Piazza di Monte d'Oro (R. IV – Campo Marzio) (limitata a nord da via Tomacelli e a sud da via dell'Arancio)
“Questi luoghi, sotto il colle degli orti (Pincio), si cominciarono ad habitare e riempire nelle concavità al tempo di Giulio III (Giovanni Maria Ciocchi del Monte - 1550-1555), così seguirono sin dove ora è tutto habitato, e dall'ortaglia, che vi era, fu detto il luogo “ortaccio”; e poi con due altri nomi, cioè “condopula” (in condocere copula), e dall’insegna di una osteria, che si esercitava nella casa degli eredi del Causeo [1], fu chiamato del Monte d'Oro”(Martinelli - “Roma Ricercata” - 1678).
“Ortaccio” era il reclaustro destinato alle meretrici dette “de lume” o “de candela” ed a quelle “di minor sorte”[2].

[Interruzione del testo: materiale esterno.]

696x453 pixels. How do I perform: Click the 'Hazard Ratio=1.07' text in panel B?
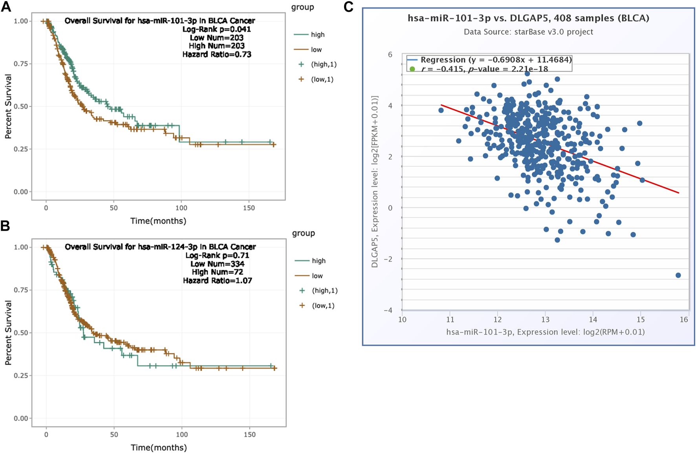coord(217,281)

Fu Pio V (Antonio Michele Ghislieri - 1566-1572) che impose al Comune, nel 1566, di destinare una località per rinchiudervi le cortigiane. Come in ghetto, questa località [che occupava lo spazio fra la chiesa dei Lombardi (ora San Carlo al Corso) e Ripetta, Ripa del Tevere, chiesa di S. Girolamo degli Schiavoni e ospedale, via degli Schiavoni, piazza dell’Ortaccio, via Tomacelli] ”fu recintata con mura e due porte davano accesso al recinto. Le porte si chiudevano la sera e nessuno estraneo poteva entrare ed uscire"[3].
“Relegavit (Pius V) in locum destinatum propre Mausoleum, a quo neque interdiu neque noctu exire possent, nec vagarentur in Urbe”.
Nonostante la protesta degli abitanti di Campo Marzio e quella della Compagnia degli Schiavoni [3bis] costretta a far allontanare “le donne oneste della loro Nazione” perché “per esser la casa assegnata a uso delle povere donne della nazione nostra, in via detta Schiavonia, dove al presente è deputato il serraglio delle pubbliche meretrici, non è conveniente, che le dette donne honeste schiavone, habitino in loco dishonesto”, eppure il reclaustro fu effettuato [4].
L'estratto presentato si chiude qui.